Stuck on an issue?

Lightrun Answers was designed to reduce the constant googling that comes with debugging 3rd party libraries. It collects links to all the places you might be looking at while hunting down a tough bug.

And, if you’re still stuck at the end, we’re happy to hop on a call to see how we can help out.

Cannot export Donut models to ONNX

See original GitHub issue

System Info

transformers version: 4.24.0.dev0
Platform: macOS-10.16-x86_64-i386-64bit
Python version: 3.8.13
Huggingface_hub version: 0.10.0
PyTorch version (GPU?): 1.12.1 (False)
Tensorflow version (GPU?): not installed (NA)
Flax version (CPU?/GPU?/TPU?): not installed (NA)
Jax version: not installed
JaxLib version: not installed
Using GPU in script?: No
Using distributed or parallel set-up in script?: No

Who can help?

No response

Information

The official example scripts
My own modified scripts

Tasks

An officially supported task in the examples folder (such as GLUE/SQuAD, …)
My own task or dataset (give details below)

Reproduction

It seems that the default tolerance of 1e-5 in the ONNX configuration for vision-encoder-decoder models is too small for Donut checkpoints (currently seeing 5e-3 - 9e-3 is needed).
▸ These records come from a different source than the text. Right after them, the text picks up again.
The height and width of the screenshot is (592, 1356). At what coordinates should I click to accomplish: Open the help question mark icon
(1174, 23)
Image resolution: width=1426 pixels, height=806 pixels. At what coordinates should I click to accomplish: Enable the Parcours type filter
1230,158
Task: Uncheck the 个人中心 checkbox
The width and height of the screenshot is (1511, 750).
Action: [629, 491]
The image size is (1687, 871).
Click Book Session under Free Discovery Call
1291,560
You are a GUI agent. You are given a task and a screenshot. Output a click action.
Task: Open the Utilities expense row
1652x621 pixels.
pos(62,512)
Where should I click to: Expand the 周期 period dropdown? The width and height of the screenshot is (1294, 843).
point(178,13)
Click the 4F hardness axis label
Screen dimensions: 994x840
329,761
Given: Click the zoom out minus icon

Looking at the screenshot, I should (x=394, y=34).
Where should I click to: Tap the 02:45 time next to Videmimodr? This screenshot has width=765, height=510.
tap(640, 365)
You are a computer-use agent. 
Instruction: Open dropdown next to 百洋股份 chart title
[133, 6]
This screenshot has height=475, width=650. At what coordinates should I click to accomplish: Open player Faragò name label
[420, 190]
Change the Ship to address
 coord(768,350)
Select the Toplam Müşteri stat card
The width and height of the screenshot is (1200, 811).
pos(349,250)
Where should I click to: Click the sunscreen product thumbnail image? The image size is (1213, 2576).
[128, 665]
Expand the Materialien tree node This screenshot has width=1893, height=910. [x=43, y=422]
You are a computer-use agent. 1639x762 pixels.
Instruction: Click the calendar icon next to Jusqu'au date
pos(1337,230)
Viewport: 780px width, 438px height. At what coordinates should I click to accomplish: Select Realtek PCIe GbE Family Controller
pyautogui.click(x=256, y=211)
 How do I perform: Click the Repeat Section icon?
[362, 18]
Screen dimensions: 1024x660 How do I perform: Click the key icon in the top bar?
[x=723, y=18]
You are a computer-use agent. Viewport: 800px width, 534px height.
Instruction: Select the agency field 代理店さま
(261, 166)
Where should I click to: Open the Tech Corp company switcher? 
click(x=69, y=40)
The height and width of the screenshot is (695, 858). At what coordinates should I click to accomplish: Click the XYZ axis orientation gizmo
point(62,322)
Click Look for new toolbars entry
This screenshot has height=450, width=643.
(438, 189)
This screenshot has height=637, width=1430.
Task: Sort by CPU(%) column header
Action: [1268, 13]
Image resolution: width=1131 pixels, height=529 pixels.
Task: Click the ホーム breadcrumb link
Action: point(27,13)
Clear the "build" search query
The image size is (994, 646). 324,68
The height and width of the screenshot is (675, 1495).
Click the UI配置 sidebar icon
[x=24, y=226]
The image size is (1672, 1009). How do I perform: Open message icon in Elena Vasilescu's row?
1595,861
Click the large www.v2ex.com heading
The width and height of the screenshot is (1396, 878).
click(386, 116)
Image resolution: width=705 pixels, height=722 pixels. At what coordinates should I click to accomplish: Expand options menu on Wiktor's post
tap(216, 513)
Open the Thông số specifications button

As a result, many (all?) Donut checkpoints can’t be exported using the default values in the CLI.

Having said that, the relatively large discrepancy in the exported models suggests there is a deeper issue involved with tracing these models and it would be great to eliminate this potential source of error before increasing the default value for atol.

Steps to reproduce:

Pick one of the Donut checkpoints from the naver-clover-ix org on the Hub
Export the model using the ONNX CLI, e.g.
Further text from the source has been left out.